Carbondale Parks & Recreation

Carbondale, Colorado’s Park System Master Plan process addressed small-town challenges of engaging community members and stakeholders to inform the creation of a plan and support its implementation. Carbondale’s challenges to gathering public input included limited staff time dedicated to stakeholder coordination and broad community outreach, limited consultant funds, community fatigue from recent community planning efforts, and a variety of barriers to participation. Town staff and the Design Workshop consultant team worked together incorporating tried-and-true and innovative engagement strategies into a consolidated timeline to ensure a wide cross-section of the community contributed quality input and played an integral role in the formulation of recommendations.

For a town of just over 6,000 people, it was a major accomplishment to gain input from over 950 people throughout the process and garnered feedback from often underrepresented populations, such Latinos, youth, the commuting workforce, visitors and seniors. A targeted outreach and engagement effort focused on generating representative community responses through online and paper surveys, providing insight into the community’s impressions, values, and priorities for the park system. The second stage of engagement was centered around a consolidated, in-depth planning workshop to gain an understanding of community’s priorities and preferences over three days. Community-based solutions were formulated through the collective influence of engaged elected officials, stakeholders, Town staff, and a variety of community leaders that participated throughout the planning process. The use of creative and low-cost outreach methods along with a streamlined process is an appropriate model for other small towns or rural areas faced with limited resources for public engagement. 

The resulting plan captures the identity of Carbondale; its premier outdoor environment defined by its strong bicycle culture, access to mountain recreation opportunities, healthy lifestyles, ranching heritage, community diversity and the celebration of arts, culture and community events. The plan highlights opportunities to advance the established environmental ethos of the community through energy efficiency and environmental stewardship. This responsiveness to community values resulted in a well-supported plan even though it outlined challenging funding mandates.
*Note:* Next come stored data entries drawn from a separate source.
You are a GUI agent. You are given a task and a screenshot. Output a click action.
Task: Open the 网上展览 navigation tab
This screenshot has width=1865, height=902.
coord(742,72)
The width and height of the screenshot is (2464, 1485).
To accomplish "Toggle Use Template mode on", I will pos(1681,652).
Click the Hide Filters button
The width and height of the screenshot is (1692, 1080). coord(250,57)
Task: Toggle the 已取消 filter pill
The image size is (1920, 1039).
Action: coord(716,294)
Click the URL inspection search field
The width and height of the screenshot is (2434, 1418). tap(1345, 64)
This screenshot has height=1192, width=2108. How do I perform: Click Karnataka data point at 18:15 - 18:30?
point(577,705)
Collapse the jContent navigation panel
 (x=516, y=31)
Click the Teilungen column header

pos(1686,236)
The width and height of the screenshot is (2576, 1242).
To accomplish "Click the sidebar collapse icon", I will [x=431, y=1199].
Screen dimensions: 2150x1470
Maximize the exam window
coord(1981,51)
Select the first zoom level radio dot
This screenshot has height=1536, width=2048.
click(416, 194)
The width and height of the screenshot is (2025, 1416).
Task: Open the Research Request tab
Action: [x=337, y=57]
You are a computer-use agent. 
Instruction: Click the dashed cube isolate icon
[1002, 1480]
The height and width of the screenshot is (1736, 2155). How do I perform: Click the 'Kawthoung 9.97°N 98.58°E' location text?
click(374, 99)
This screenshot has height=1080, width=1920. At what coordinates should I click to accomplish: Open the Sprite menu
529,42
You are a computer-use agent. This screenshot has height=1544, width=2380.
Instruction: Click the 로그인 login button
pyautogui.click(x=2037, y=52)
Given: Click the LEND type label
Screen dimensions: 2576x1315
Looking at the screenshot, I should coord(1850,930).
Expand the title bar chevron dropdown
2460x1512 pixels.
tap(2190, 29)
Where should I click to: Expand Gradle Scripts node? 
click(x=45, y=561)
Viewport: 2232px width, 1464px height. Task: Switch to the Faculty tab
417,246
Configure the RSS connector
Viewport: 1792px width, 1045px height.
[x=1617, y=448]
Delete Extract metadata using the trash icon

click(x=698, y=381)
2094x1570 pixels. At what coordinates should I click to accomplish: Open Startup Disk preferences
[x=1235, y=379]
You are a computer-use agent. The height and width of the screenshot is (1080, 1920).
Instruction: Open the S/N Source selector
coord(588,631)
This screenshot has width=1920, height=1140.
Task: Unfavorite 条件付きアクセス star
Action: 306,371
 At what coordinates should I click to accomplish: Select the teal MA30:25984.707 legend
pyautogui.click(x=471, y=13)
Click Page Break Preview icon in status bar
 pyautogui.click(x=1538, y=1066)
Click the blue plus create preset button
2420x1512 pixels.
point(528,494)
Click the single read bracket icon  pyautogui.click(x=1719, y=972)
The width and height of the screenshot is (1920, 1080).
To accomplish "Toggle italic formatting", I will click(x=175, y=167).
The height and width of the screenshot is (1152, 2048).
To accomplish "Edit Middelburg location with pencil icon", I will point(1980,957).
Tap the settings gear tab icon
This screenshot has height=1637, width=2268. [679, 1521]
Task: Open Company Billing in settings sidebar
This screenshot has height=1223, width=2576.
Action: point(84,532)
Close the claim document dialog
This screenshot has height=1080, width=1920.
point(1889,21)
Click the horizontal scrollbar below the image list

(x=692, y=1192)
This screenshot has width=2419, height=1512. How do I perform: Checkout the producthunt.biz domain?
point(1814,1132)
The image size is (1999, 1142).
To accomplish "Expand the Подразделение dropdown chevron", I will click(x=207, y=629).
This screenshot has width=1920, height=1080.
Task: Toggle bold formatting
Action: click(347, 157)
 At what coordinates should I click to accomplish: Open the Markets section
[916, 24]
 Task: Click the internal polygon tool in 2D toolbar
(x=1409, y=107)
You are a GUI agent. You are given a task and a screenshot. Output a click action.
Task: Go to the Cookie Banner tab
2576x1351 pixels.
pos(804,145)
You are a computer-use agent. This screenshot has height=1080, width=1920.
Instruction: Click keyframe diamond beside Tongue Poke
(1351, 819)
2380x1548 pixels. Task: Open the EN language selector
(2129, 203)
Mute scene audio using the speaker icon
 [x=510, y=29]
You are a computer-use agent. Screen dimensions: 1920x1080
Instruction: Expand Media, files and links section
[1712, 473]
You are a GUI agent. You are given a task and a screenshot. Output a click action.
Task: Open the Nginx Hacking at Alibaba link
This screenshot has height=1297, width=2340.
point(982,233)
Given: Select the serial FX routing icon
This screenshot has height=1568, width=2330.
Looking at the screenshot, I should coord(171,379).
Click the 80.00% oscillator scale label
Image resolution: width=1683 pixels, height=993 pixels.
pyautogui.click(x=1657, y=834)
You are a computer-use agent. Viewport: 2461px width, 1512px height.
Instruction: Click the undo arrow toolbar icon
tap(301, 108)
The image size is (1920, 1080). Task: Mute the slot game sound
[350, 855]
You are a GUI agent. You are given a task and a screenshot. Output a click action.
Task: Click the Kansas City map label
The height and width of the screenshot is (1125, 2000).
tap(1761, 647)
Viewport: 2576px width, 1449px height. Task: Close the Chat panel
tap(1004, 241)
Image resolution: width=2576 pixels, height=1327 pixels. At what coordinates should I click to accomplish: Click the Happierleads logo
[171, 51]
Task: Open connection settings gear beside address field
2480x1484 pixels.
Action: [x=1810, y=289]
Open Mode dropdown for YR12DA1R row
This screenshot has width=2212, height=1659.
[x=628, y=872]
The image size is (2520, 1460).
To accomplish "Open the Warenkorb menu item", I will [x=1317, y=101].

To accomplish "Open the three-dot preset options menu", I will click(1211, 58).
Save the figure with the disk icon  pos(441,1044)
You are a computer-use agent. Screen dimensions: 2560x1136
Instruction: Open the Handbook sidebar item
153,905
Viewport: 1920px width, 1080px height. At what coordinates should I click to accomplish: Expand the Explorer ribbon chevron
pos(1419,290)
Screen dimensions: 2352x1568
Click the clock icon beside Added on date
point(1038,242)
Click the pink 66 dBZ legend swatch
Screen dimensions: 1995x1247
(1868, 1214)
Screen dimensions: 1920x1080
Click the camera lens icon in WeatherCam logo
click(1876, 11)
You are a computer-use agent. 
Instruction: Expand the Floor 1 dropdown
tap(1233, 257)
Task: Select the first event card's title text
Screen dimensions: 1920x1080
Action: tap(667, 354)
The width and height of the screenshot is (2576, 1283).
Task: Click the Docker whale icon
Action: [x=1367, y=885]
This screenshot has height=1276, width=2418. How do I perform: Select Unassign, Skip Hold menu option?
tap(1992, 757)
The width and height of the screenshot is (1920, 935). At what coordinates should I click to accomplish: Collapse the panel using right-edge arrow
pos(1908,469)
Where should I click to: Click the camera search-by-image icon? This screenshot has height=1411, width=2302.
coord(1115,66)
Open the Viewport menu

The plan created is not one that has gathered dust on a shelf. The Town commission and staff use the 11 core themes to drive their work priorities, annual budget, and filter the public’s desire for improvements. Evidence of plan implementation include many trail improvements and the creation of two parks along the trails that are primarily possible through volunteer building and donations. One of these parks is the Hispanic Art Garden, an idea born out of the new emphasis on Latino engagement.